Unraveling the interaction of pyranocoumarins with P-glycoprotein: Implications for overcoming multidrug resistance in cancer therapy

This study aimed to investigate the antiproliferative activity and P-glycoprotein (P-gp) inhibitory potential of a series of novel pyranocoumarin derivatives. Compounds 4a-c and 4f-i showed the most potent activity against MCF-7 (breast cancer), MCF-7/ADR (human breast cancer cell) resistant to Adriamycin (ADR), and Caco-2 (colon carcinoma) cell lines compared to Sorafenib and Doxorubicin, while all the compounds 4a-i demonstrated week growth inhibitory impact toward two normal cell lines, HFL-1 and WI-38 with IC₅₀ values between 56.5 and 81.8 μM. Compounds 4b, 4g, and 4h, featuring trifluoromethyl, ethoxy, and benzyloxy substituents, demonstrated significant efficacy against P-glycoprotein-mediated multidrug resistance in MCF-7/ADR cells, with IC₅₀ values between 15.88 and 21.96 μM, outperforming Doxorubicin (IC₅₀ = 50.9 μM).

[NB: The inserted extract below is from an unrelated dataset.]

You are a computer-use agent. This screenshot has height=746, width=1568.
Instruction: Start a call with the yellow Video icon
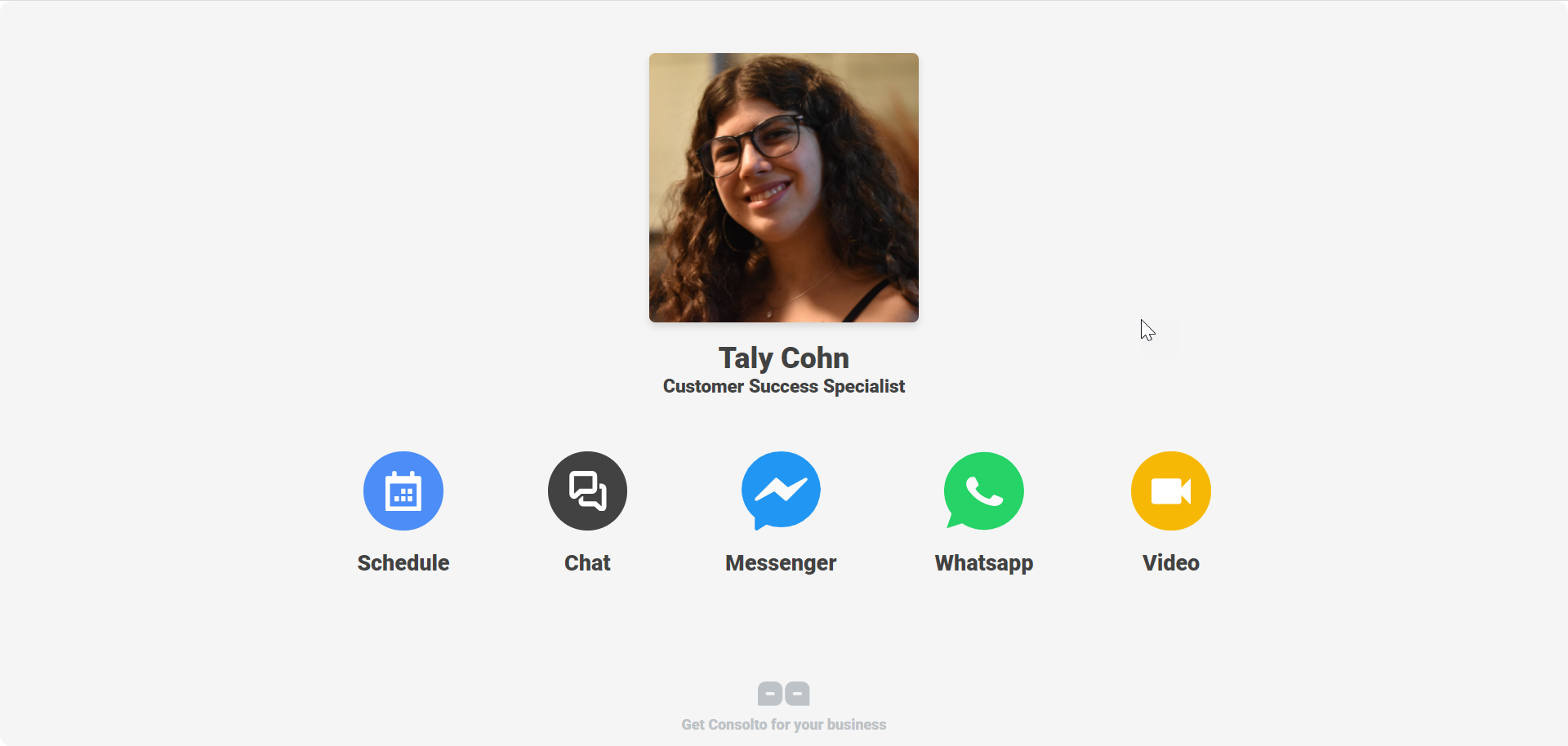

Flow cytometric efflux assays confirmed increased intracellular accumulation of Rho123 in MCF-7/ADR cells treated with pyranocoumarin derivatives (4g, 4h). Mechanistic studies, including molecular docking and molecular dynamic (MD), leading to inhibition of P-glycoprotein (P-gp) function. Compound 4h exhibited the strongest binding affinity, and molecular dynamics simulations of the 4h-4ASD complex indicated a stable association with the binding site. These findings enhance our understanding of the binding mechanisms and potential functional implications of compound 4h's inhibition of P-glycoprotein.